Neste tempo da Quaresma é preciso subir ao monte santo para nos encontramos com Cristo no caminho que nos conduz à Páscoa.
A partir da leitura e meditação do versículo de Mateus (Mt 19,16), “Mestre, que devo fazer de bom para alcançar a vida eterna?”, devemos questionar-nos sobre esta pergunta e responder na plenitude da verdade em cada situação e circunstância da nossa vida.
No mundo atual em que vivemos, em que muitos cristãos se afastaram da Igreja ou deixaram arrefecer o dom da fé e da prática cristã, a Igreja é chamada por Cristo à nova Evangelização. “O Evangelho, por sua natureza, é sempre novo, portador de novidade, mas a situação social e cultural de hoje, junto de numerosas populações, onde exige uma evangelização nova, no seu ardor, nos seus métodos e na sua expressão” (cf São João Paulo II aos Bispos do CELAM, 2/3/83).

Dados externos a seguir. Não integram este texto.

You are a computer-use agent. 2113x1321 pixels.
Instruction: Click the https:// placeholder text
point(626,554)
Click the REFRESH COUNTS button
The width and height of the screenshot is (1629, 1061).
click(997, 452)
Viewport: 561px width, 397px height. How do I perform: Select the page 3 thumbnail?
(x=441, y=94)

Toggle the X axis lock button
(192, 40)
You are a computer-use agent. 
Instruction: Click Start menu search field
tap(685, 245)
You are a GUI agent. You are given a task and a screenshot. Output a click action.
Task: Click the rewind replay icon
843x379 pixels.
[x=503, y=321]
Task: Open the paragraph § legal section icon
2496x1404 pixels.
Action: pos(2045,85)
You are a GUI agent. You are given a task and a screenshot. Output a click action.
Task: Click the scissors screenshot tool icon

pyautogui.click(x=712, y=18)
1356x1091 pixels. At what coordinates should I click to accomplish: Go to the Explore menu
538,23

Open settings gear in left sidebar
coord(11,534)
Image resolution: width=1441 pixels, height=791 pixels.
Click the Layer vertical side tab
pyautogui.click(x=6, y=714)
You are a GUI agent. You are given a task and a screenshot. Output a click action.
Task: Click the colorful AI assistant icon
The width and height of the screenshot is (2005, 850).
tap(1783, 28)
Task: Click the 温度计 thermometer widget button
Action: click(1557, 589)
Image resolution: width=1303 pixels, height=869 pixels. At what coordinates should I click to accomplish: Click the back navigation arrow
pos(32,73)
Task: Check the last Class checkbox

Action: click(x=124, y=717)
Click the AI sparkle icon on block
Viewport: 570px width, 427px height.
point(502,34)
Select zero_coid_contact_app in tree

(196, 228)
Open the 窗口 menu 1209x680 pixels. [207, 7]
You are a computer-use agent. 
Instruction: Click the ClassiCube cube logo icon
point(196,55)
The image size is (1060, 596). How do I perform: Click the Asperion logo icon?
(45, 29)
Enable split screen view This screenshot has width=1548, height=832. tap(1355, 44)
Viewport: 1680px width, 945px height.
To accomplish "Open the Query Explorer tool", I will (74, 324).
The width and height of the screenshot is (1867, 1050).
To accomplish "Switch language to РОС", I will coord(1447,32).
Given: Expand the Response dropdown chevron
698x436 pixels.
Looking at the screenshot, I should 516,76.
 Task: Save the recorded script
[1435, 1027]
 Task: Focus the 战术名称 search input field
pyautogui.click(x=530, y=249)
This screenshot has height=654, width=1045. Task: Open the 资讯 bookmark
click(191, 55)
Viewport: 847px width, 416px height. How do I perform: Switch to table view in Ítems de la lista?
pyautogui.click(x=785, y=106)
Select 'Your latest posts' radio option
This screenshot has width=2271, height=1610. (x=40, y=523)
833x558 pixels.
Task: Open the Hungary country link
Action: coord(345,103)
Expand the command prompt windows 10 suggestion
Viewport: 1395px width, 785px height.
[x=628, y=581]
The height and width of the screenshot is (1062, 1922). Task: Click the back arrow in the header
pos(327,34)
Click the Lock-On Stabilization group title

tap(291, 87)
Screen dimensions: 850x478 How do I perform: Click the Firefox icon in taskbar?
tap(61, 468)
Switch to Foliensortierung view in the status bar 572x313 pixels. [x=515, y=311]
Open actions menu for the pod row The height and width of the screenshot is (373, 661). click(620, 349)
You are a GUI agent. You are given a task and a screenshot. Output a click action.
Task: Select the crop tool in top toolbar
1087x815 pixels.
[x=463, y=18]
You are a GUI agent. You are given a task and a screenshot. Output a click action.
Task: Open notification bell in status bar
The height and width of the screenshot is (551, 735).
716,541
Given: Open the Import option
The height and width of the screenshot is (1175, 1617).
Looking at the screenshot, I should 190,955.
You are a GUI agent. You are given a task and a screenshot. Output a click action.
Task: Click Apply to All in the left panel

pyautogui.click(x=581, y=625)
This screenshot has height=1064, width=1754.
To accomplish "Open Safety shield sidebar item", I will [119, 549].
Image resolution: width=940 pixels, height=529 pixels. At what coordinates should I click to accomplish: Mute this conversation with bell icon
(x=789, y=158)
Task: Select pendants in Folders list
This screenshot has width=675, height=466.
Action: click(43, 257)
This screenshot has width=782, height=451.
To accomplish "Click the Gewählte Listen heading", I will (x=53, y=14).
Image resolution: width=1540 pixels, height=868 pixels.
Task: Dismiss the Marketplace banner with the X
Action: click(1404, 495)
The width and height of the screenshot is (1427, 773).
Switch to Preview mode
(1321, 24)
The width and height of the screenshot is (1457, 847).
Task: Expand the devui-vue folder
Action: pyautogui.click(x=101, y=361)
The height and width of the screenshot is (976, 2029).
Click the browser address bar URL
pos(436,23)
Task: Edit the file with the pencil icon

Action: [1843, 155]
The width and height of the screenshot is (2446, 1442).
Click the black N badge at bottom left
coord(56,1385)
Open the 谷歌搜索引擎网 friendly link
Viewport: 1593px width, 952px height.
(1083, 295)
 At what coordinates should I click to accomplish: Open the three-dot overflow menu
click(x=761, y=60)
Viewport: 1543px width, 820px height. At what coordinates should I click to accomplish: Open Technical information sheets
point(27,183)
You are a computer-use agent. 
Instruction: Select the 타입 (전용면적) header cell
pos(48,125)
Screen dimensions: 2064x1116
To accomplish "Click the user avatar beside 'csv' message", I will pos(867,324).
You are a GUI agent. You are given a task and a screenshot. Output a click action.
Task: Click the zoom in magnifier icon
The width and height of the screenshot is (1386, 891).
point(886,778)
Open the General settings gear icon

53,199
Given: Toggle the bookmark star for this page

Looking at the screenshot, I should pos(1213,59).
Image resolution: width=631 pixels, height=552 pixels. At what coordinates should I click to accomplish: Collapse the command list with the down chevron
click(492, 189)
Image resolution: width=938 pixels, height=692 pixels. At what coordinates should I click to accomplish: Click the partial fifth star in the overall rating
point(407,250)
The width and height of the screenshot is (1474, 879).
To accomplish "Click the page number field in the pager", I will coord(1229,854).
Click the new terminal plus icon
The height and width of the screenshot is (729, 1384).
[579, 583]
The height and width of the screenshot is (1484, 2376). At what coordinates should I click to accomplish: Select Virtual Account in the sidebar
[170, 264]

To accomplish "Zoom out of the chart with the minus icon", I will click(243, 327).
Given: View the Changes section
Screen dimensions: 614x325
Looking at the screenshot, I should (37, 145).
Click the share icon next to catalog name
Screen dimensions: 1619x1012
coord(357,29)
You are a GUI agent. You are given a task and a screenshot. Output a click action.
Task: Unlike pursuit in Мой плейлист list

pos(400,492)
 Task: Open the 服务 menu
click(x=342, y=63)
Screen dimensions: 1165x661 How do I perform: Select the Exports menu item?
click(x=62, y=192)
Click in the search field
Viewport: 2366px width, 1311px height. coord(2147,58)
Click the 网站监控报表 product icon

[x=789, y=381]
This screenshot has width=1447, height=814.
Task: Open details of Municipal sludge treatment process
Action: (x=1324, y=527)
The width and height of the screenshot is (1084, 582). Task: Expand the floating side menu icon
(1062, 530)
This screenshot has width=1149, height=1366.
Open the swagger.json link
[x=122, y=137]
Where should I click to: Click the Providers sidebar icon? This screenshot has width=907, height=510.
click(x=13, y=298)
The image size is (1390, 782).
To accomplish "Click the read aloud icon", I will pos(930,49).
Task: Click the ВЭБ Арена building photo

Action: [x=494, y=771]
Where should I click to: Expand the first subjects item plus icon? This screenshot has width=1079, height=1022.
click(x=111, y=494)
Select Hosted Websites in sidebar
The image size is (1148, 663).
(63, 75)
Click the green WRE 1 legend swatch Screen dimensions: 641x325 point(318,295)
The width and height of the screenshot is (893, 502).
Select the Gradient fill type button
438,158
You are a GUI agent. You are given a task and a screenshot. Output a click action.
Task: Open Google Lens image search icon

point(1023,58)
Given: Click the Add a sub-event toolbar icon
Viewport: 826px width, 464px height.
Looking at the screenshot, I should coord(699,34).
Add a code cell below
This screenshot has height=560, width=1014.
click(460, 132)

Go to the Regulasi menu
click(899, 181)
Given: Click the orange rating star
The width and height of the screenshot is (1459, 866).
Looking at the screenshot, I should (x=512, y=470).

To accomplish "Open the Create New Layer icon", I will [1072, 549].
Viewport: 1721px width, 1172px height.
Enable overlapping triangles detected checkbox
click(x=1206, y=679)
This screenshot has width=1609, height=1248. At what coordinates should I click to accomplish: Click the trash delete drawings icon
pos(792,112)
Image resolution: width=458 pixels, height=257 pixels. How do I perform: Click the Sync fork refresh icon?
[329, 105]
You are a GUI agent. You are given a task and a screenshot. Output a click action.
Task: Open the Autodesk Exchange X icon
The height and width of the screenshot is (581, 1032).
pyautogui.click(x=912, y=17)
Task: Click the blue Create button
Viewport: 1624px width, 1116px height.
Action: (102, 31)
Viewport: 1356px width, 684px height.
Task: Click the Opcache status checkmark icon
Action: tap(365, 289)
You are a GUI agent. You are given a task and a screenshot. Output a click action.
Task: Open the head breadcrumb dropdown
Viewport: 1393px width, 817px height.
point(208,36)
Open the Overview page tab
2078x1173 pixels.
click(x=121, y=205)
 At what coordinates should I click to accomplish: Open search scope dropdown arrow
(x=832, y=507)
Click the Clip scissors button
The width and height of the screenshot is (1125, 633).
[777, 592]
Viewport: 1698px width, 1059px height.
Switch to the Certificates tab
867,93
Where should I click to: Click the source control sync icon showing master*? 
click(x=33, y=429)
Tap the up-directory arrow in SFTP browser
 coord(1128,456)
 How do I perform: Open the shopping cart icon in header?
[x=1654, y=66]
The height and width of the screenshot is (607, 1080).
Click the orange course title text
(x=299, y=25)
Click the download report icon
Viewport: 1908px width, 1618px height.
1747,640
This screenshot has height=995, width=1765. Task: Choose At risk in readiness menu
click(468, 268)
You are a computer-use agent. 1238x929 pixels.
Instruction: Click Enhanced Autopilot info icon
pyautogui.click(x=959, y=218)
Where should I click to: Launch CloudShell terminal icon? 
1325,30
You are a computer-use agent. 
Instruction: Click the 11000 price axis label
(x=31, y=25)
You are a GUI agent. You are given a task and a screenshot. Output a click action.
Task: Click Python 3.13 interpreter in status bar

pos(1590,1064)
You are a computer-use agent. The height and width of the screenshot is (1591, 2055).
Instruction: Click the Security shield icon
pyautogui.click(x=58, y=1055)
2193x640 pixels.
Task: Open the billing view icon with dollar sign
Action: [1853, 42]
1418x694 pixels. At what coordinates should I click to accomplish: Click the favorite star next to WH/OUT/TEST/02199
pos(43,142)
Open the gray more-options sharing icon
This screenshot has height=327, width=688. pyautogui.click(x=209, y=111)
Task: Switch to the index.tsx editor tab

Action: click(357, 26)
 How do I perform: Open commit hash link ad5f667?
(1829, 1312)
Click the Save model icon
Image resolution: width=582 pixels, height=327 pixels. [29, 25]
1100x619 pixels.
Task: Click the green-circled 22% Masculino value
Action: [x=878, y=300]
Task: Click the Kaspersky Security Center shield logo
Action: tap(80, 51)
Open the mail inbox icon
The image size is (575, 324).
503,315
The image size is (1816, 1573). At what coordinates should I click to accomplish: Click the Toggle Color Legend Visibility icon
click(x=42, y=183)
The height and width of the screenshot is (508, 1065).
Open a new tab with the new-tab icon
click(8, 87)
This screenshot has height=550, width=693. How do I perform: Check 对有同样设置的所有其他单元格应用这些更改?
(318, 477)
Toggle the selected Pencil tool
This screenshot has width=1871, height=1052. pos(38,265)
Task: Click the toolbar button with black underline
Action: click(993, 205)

É urgente dar resposta ao processo de secularização, à indiferença religiosa atual e ao esvaziamento das igrejas. Só o amor de Cristo pode transformar a nossa vida. Todos somos chamados por Cristo para alcançar a vida eterna, deixando-nos atrair por Ele para o seguir como discípulo.
Somos a Igreja de Cristo peregrina, que mais uma vez nesta Quaresma é chamada à conversão e à renovação espiritual e pastoral. Como comunidade convocada e reunida no Espírito Santo, todos juntos como batizados, devemos fazer o caminho da libertação interior, que nos conduz à Páscoa da Ressurreição.
Cristo, de facto, vive no seu Corpo, que é a Igreja, à qual dá o Espírito Santo para que seja a sua alma e guia. Através da missão da Igreja e dos sacramentos, o cristão participa na vida nova de Cristo na obediência à vontade do Pai.
São João Paulo II, na Encíclica “O Esplendor da Verdade”, afirma: “Seguir Cristo não é uma imitação exterior, já que atinge o homem na sua profunda interioridade. Ser discípulo de Jesus significa tornar-se conforme a Ele, que se fez servo até ao dom de Si sobre a cruz (cf. Fil 2,5-8). Pela fé, Cristo habita no coração do crente (cf. Ef 3,17), e assim o discípulo é assimilado ao Senhor e configurado com Ele. Isto é fruto da graça, da presença operante do Espírito Santo em nós”.
O Batismo configura-nos radicalmente a Cristo no mistério pascal da morte e ressurreição, “reveste-nos” de Cristo (cf. Gl 3,27): “Alegremo-nos e agradeçamos, exclama Santo Agostinho dirigindo-se aos batizados: tornamo-nos não apenas cristãos, mas Cristo (…). Maravilhai-vos e regozijai-vos: tornamo-nos Cristo!”. Morto para o pecado, o batizado recebe a vida nova (cf. Rm 6, 3-11): vivendo para Deus em Jesus Cristo, é chamado a caminhar segundo o Espírito e a manifestar na vida os seus frutos (cf. Gl 5,16-25).
“Ao homem permanece sempre aberto o horizonte espiritual da esperança, com ajuda da graça divina e com a colaboração da liberdade humana. É na Cruz salvadora de Jesus, no dom do Espírito Santo, nos sacramentos, que promanam do lado trespassado do Redentor (cf. Jo 19,34), que o crente encontra a graça e a força para observar sempre a lei santa de Deus, inclusive no meio das mais graves dificuldades” (VS n.º 103).
A partir do diálogo de Jesus com o homem do Evangelho, também nós devemos acolher o convite do Mestre: “Se queres ser perfeito, vai, vende os teus bens, dá aos pobres e terás um tesouro nos céus. Então vem e segue-Me” (Mt 19, 21).
Também nesta Semana Nacional da Cáritas temos essa oportunidade. A “Cáritas, o Amor que Transforma” convida os cristãos a viver a vocação ao amor, cumprindo os mandamentos, partilhando o pão com os pobres e dando sentido à sua existência.